■ READING PASSAGE ■
# # #
Are you bothered by tiny, thin, red, blue, or purple veins that take the shape of tree branches on your legs or other parts of your body? Sclerotherapy is exactly what the doctor will prescribe. Called spider veins or varicose veins, depending on their severity, these veins are not a danger to the patient’s health but many consider them to be unaesthetic. Fortunately, spider veins and varicose veins can now be treated using sclerotherapy.
Sclerotherapy is a minimally invasive procedure that uses a sclerosing agent to cut off the blood supply of the unwanted veins and redirect the flow of blood to healthier veins. The treatment of spider veins involves the injection of a solution that causes the incompetent veins to stick together, turn into scar tissue and eventually fade away.
Sclerotherapy is used to help patients who struggle with spider veins or varicose veins. However, it is less effective against damaged larger veins, as is the case with people suffering from advanced stages of varicose veins. The procedure is mostly used to treat spider veins on the legs, but it can also help treat affected veins that appear on the thighs, calves, ankles, face, and feet.
Am I a good candidate for sclerotherapy?
Sclerotherapy treatment can be recommended for the vast majority of people suffering from spider veins. However, there are cases when the procedure should be avoided. Women who are pregnant or breastfeeding should avoid getting sclerotherapy, as should women taking birth control pills.
# # #
■ Stored data entries ■
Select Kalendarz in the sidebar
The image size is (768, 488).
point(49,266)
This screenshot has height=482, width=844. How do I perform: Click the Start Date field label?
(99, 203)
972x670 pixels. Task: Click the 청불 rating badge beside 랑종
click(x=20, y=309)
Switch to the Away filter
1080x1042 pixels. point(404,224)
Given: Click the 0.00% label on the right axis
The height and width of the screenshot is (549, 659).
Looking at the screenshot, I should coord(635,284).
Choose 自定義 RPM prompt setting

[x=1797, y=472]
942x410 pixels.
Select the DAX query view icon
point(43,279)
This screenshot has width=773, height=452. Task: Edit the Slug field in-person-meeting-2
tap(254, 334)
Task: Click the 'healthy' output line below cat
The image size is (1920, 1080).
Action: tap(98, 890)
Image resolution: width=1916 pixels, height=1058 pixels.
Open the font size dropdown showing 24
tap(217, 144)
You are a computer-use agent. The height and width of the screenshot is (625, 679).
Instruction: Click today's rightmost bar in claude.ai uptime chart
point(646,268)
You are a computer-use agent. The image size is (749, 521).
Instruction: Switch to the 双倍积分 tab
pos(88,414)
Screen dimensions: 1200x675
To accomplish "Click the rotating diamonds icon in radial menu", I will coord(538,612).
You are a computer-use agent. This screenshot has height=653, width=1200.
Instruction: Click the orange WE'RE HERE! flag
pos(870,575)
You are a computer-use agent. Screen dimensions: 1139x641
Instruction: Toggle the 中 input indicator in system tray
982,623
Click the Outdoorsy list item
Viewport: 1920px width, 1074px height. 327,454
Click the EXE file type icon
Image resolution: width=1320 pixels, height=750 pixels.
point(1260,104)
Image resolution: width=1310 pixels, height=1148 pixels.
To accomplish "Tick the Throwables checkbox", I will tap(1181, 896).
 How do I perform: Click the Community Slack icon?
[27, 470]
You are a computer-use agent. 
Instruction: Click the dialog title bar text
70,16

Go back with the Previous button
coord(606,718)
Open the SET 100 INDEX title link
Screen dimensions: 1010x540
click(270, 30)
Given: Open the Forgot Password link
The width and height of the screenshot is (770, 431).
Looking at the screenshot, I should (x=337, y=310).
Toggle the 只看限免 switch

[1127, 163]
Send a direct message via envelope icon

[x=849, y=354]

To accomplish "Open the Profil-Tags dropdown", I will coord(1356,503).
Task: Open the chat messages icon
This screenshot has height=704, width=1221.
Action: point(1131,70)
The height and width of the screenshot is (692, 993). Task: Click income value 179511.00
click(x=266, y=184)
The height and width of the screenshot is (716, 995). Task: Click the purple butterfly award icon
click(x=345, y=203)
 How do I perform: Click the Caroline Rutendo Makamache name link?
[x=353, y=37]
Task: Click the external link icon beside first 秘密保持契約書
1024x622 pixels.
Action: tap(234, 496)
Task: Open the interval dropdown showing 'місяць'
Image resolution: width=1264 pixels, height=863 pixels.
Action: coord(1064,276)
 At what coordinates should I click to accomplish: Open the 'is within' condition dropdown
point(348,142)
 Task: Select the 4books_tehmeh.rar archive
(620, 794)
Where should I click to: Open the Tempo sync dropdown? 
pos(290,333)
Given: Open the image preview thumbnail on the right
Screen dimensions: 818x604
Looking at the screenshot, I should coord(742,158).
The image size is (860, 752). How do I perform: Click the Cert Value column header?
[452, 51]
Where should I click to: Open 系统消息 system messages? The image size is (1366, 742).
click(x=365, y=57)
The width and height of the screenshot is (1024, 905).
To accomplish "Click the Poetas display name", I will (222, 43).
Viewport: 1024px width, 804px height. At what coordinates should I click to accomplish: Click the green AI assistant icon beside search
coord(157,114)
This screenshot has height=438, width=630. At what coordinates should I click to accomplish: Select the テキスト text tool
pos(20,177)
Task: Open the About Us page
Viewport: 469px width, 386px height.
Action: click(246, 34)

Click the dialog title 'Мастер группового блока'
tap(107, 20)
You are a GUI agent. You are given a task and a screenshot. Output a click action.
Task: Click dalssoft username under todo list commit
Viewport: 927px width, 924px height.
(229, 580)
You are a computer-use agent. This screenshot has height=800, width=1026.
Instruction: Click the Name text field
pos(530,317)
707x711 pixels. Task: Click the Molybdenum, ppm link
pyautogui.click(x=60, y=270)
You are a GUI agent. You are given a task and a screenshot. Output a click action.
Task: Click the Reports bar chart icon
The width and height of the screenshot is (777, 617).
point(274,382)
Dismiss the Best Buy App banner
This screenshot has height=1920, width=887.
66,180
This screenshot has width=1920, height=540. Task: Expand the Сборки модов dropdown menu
# # #
■ EXERCISE BRIEF ■
Answer these questions using the sclerotherapy text:
(a) According to the text, what does the sclerosing agent do to the unwanted veins and the blood flow?
(b) Against what kind of veins is sclerotherapy less effective?
(c) Which women should avoid getting sclerotherapy?
The data above have no connection to the sclerotherapy text.

■ RESULT OF THIS TASK ■
(a) It cuts off the blood supply of the unwanted veins and redirects the flow of blood to healthier veins.
(b) Damaged larger veins, as in people suffering from advanced stages of varicose veins.
(c) Women who are pregnant or breastfeeding, and women taking birth control pills.